# READING PASSAGE
:::

Most Helpful Customer Reviews
3 of 3 people found the following review helpful
Format:Kindle Edition|Amazon Verified Purchase
Science fiction with an absurdist slant.

A 20 mile across asteroid with a collapsium core.
Home to a failed colony of religious emigres, a mad hermit the devil and a few goats.

The book starts with the early chapters each reading as a short story - each with its own absurd set up and conclusion. the early chapters are a joy and it reads more as a collection of short stories than as a novel. Each substory is very well set up and grows the setting and the characters - revealing another layer of the world outside of the planetoid.
Theres a lot of dark humor in the early chapters. The style shifts in the latter half of the book to a less humorous vein and the episodic nature of writing disappears and the book settles down into what appears to be the introduction to a standard space opera. By this point most of the characters have evolved far from the charming and funny facades we were initially introduced to. To some extent the charm of the early book is lost, though it has served to introduce us to the authors universe where the rest of the story will play out.

:::

# DATA SHOWN
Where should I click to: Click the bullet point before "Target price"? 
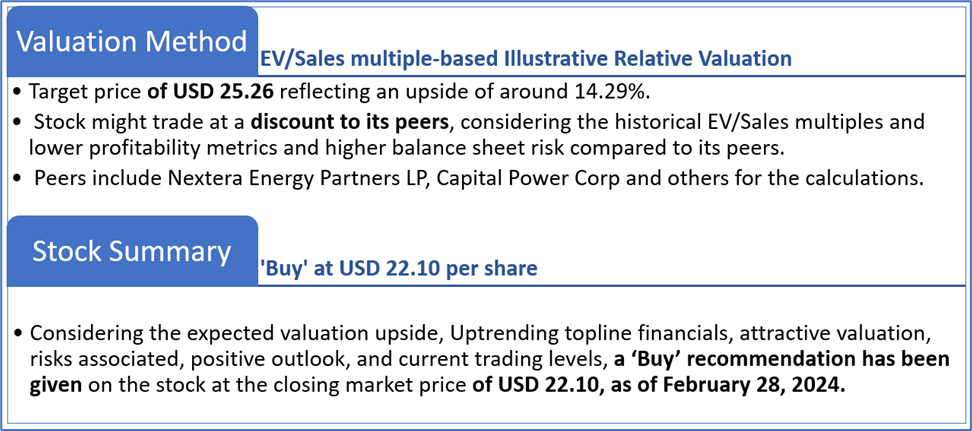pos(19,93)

:::

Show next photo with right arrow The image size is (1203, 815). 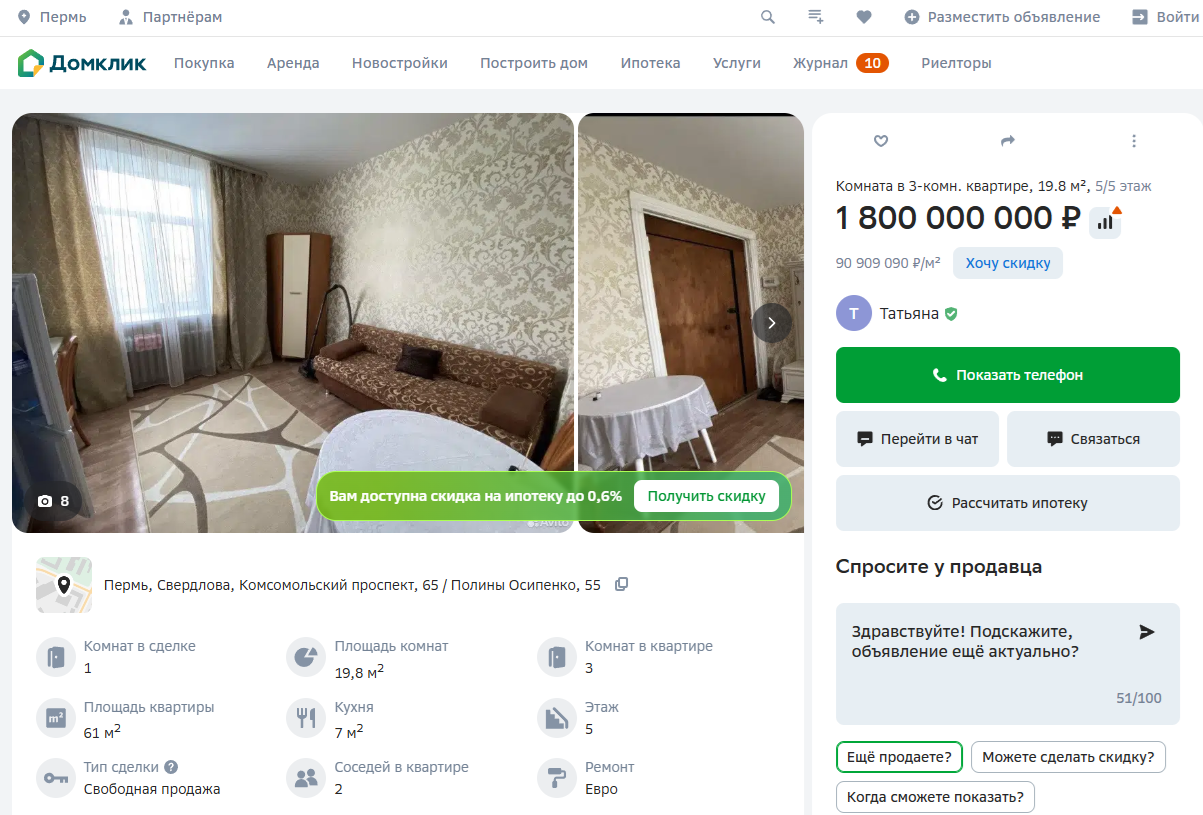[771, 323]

:::

# YOUR TASKS
**A)** Condense the paragraph of the book review that begins "Theres a lot of dark humor" into a short bulleted list that keeps its main facts.
**B)** Repeat the book review word for word from "A 20 mile across" to "of the planetoid.".

# RESULTS OF THE EXERCISE
**A)**
- The early chapters contain a lot of dark humor.
- In the latter half, the style becomes less humorous and the episodic structure disappears.
- The book then settles into what appears to be the introduction to a standard space opera.
- By that point, most characters have evolved far from the charming, funny facades they first had.
- Some of the early charm is lost, but the first part introduces the author's universe, where the rest of the story will play out.

**B)**
A 20 mile across asteroid with a collapsium core.
Home to a failed colony of religious emigres, a mad hermit the devil and a few goats.

The book starts with the early chapters each reading as a short story - each with its own absurd set up and conclusion. the early chapters are a joy and it reads more as a collection of short stories than as a novel. Each substory is very well set up and grows the setting and the characters - revealing another layer of the world outside of the planetoid.